Monday, 26th January 2015

The OED’s definition of Derrida’s notion of différance is, ‘The impossibility or indefinite deferral of any ultimate or metaphysical signification, on account of the constantly changing and proliferating relationships between the linguistic signs in any sentence or utterance’. Dictionary definitions are in fact antithetical to the idea of différance: a standard, textbook way of explaining the theory is to point out that a dictionary can never make meaning de-finite, because each definition comprises yet more words to look up. (It’s the opposite of Wikipedia’s ‘Getting to Philosophy’ – or is it the same?) So the OED definition of différance takes one to those of impossibility, metaphysical, relationship, etc.

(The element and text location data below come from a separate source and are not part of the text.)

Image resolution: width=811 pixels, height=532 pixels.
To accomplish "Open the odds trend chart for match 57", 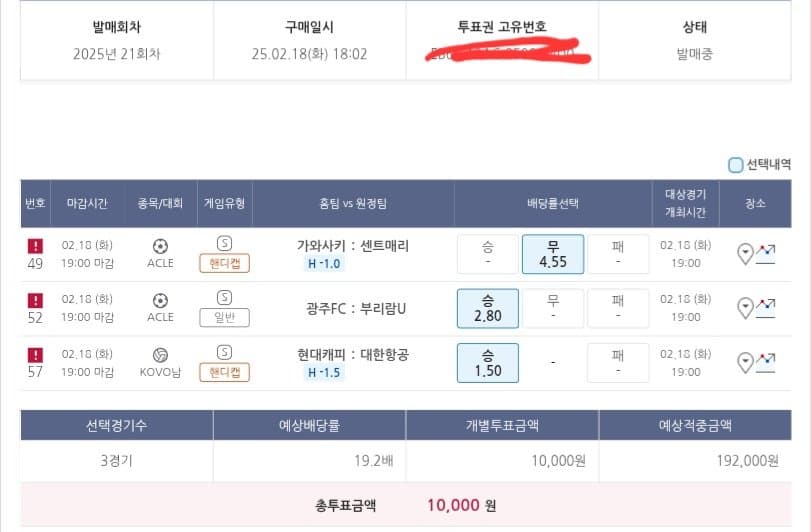I will tap(766, 362).
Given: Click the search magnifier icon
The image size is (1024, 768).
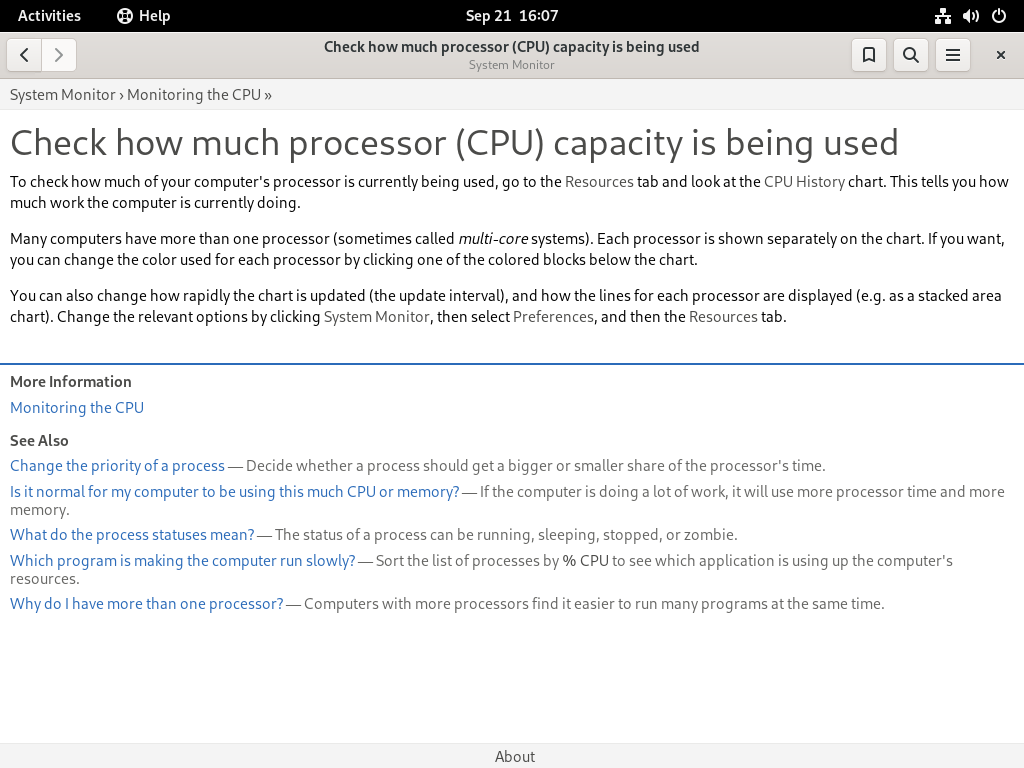Looking at the screenshot, I should coord(910,55).

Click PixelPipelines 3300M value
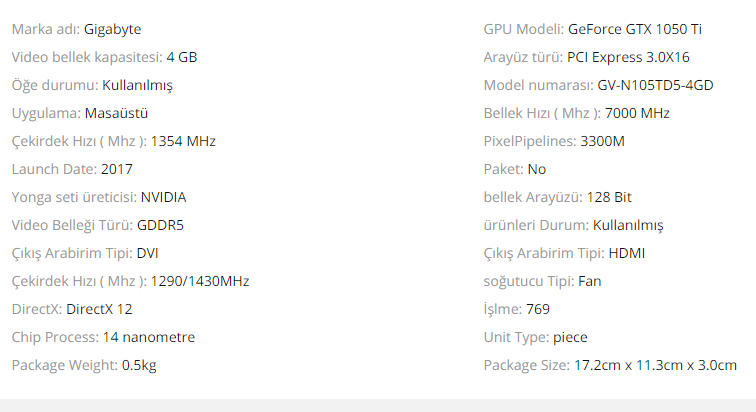click(602, 141)
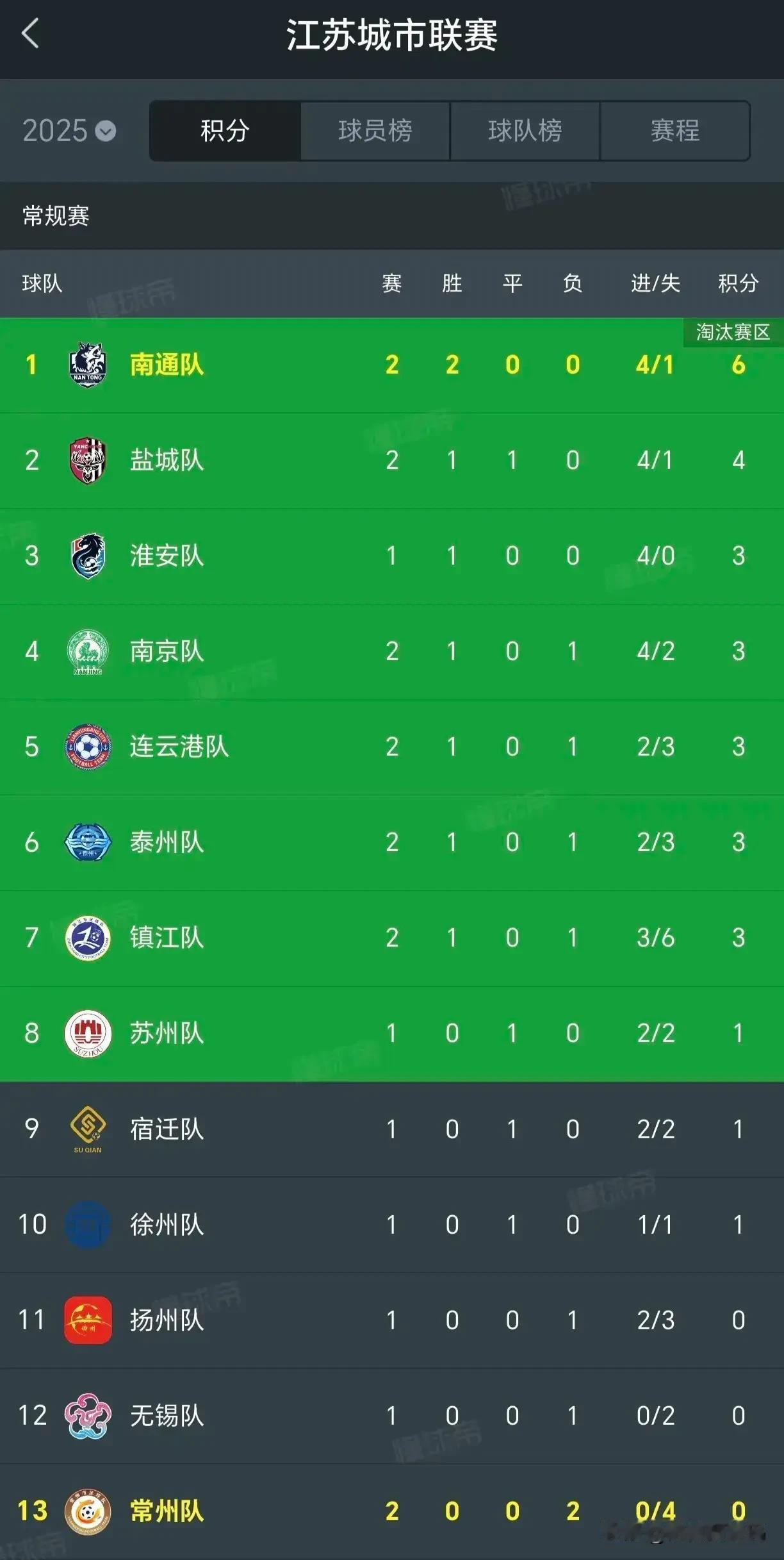The image size is (784, 1560).
Task: Tap the 盐城队 deer crest logo
Action: click(88, 460)
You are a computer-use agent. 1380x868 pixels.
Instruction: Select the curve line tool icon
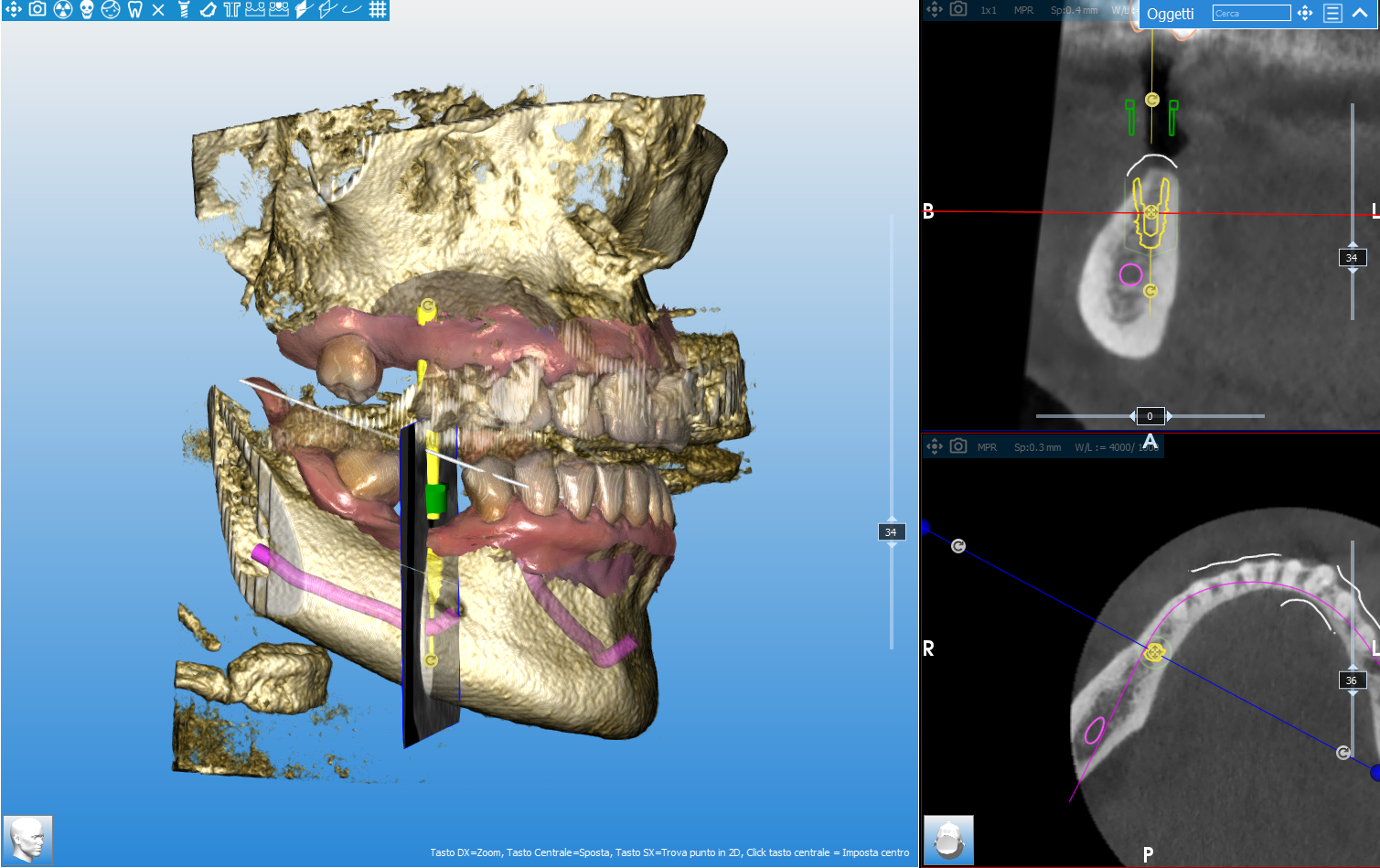352,10
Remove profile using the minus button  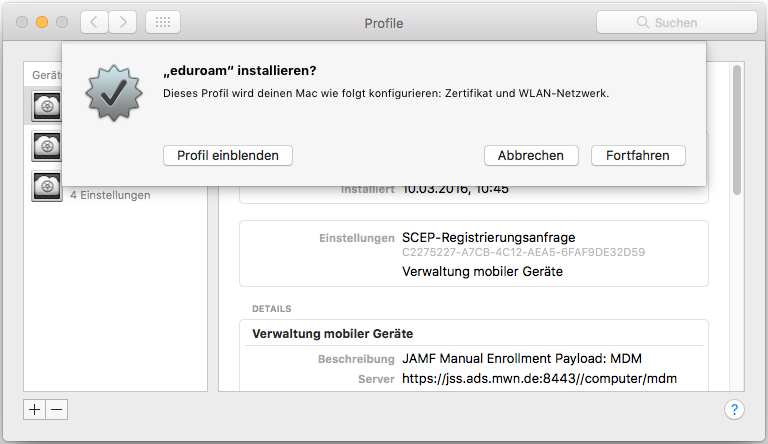pyautogui.click(x=56, y=409)
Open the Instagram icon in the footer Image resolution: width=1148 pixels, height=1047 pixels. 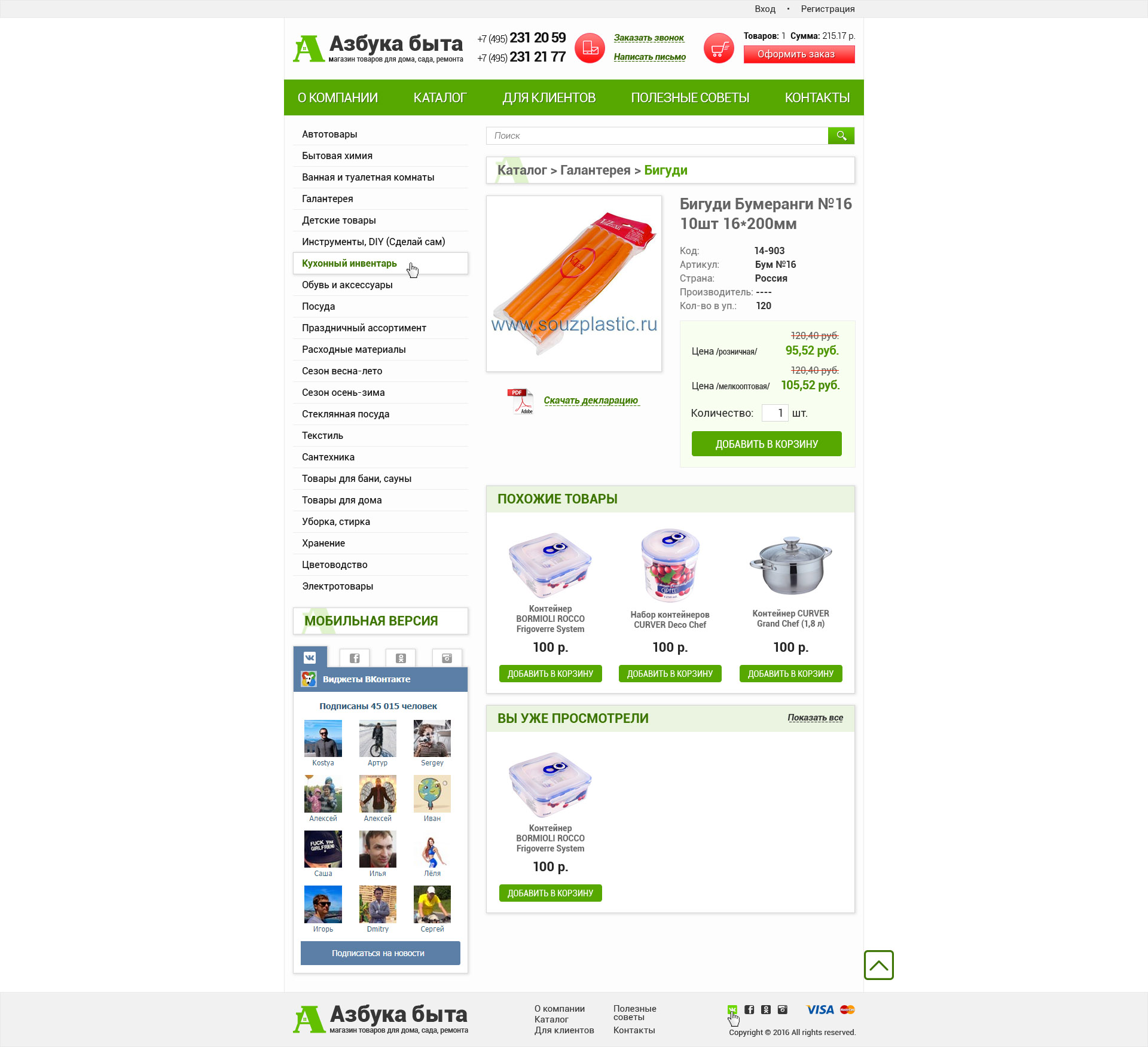pyautogui.click(x=782, y=1009)
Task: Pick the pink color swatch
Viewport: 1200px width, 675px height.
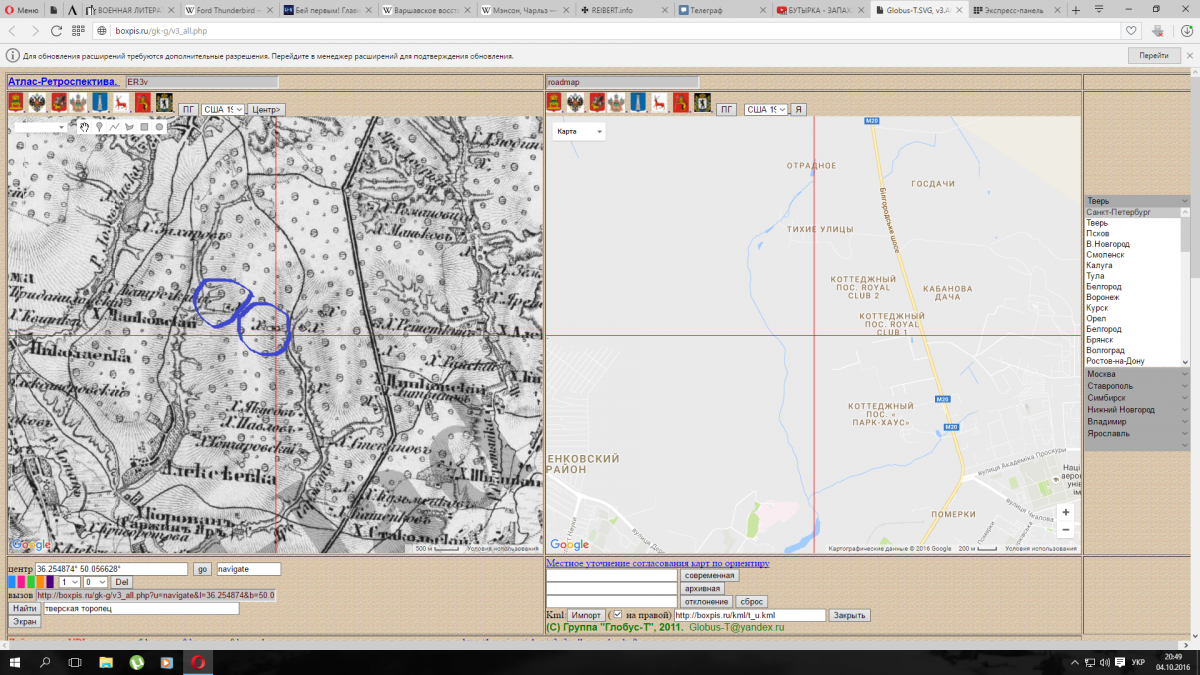Action: [21, 582]
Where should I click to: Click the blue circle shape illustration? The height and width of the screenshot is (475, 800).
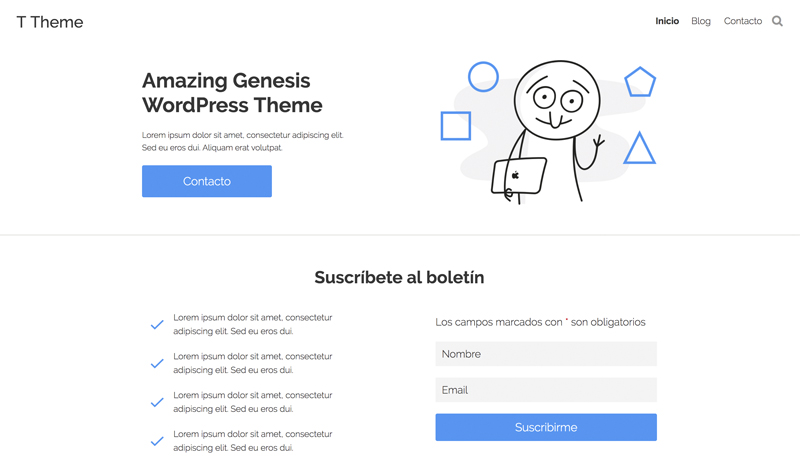point(483,77)
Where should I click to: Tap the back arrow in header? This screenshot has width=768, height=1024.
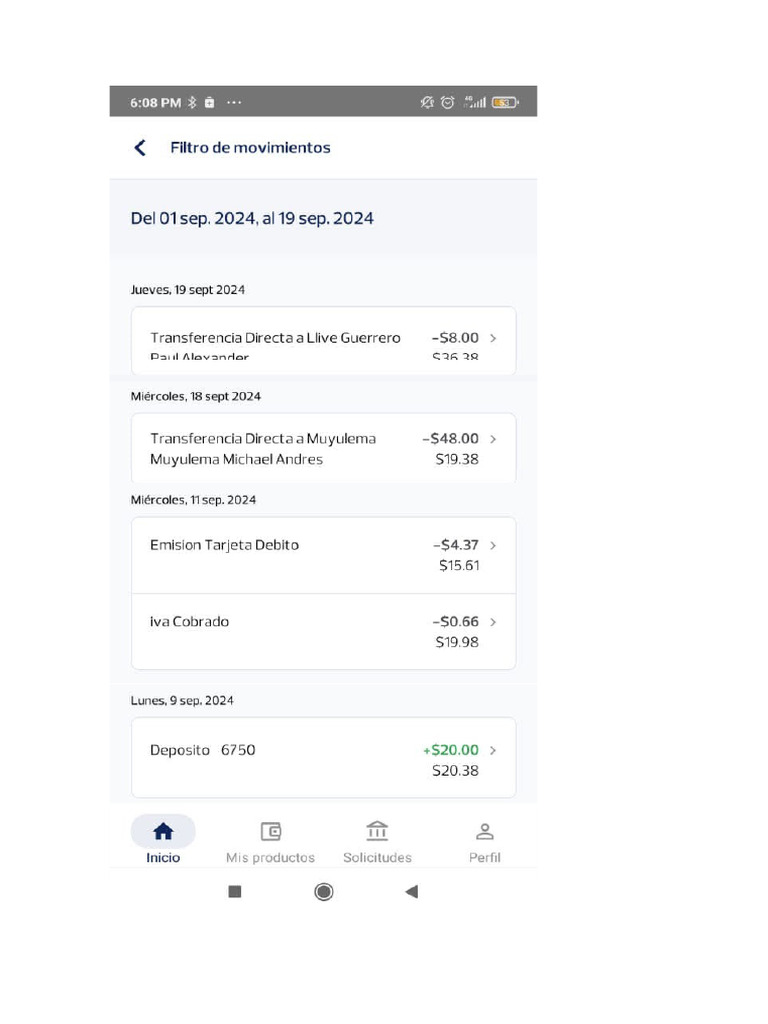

An exception to this is the OED’s definition of Butskellism, which I rewrote last week for my own of Osballs. Butskellism, the definition reads, is ‘The economic policy of Butler, regarded as largely undifferentiable from that of his predecessor and Shadow Chancellor Gaitskell’. But I look up undifferentiable and there are ‘No dictionary entries found’. This is the only example I’ve seen of a non-technical term being employed in an OED definition despite being itself undefined.*

* Sunday, 3rd July 2016: other examples are scuffling-plough, used in the definition of wing-bar, and self-aggrandizing, used in that of smack talk.